The gut microbiota intricately participates in various physiological processes crucial for human well-being, including metabolic regulation and immune homeostasis (Fujisaka et al., 2018; Chen et al., 2022). Emerging evidence suggests that the microbiota and the central nervous system communicate bidirectionally via the microbiota-gut-brain axis, thereby influencing the pathophysiology of psychiatric disorders (Agirman et al., 2021; Cryan and Mazmanian, 2022; Fan et al., 2023). A recent study found that, multiple bacterial taxa, such as Clostridium, were altered in AN and correlated with estimates of eating behavior and mental health (Fan et al., 2023). A systematic review provided a clearer picture of the gut microbiota characteristics of AN patients. Preserved alpha-diversity and decreased beta-diversity were found in the qualitative synthesis. Three gut microbes (Alistipes, Parabacterioides and Roseburia), are able to effectively differentiate patients from controls (Di Lodovico et al., 2021). Analogously, investigations into BN have corroborated a potential association between gut microbiota and BN development. Different pathological behaviors may be associated with a reduction in microbial diversity and typical microbiota-derived metabolites (Castellini et al., 2023). These findings underscore the intertwined relationship between gut microbiota and the progression of AN and BN. However, the causal link between specific bacterial taxa and AN and BN necessitates further elucidation.

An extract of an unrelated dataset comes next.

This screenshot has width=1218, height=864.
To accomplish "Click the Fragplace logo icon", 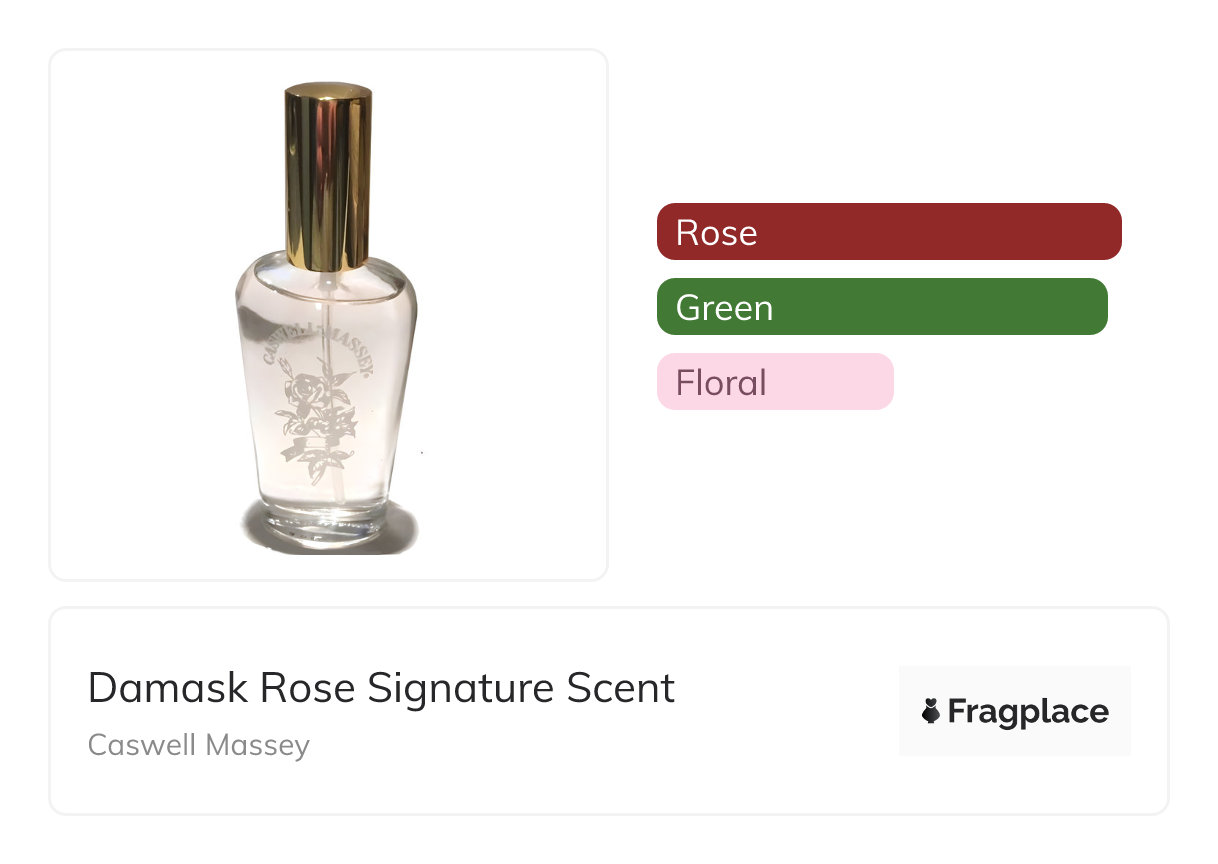I will click(x=931, y=712).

Conventionally, randomized controlled trials represent the gold standard for establishing causality. However, ethical dilemmas, compliance issues and difficulties in family coordination add additional challenges to the study of AN and BN, especially for adolescents (Frostad and Bentz, 2022; Tsiandoulas et al., 2023). Mendelian randomization (MR) offers a pragmatic alternative approach for assessing causality by utilizing single nucleotide polymorphisms (SNPs) as genetic instrumental variables (IVs) to statistically infer the causal impact of exposures on outcomes (Kurilshikov et al., 2021). This method emulates the random allocation process, thereby mitigating the influence of confounding variables (Emdin et al., 2017). Moreover, since the microbiome does not induce alterations in an individual’s DNA sequence, analyzing the causal relationship between gut microbiota and AN and BN through MR studies holds practical clinical relevance (Thomas, 2019). In this investigation, we employed two-sample MR analysis to scrutinize the potential causal role of gut microbiota in AN and BN, delineated specific pathogenic bacterial taxa, and elucidated their similarities, disparities, and associated mechanisms.
2 Materials and methods
2.1 Study overview
According to the law of independent assortment, genetic variants will be randomly assorted to gametes during meiosis. MR analysis uses this law as a principle to simulate randomized controlled trials using SNPs as genetic IVs. Because of this, MR study is seen as an appropriate method for analyzing the causal effects of exposure on clinical outcomes.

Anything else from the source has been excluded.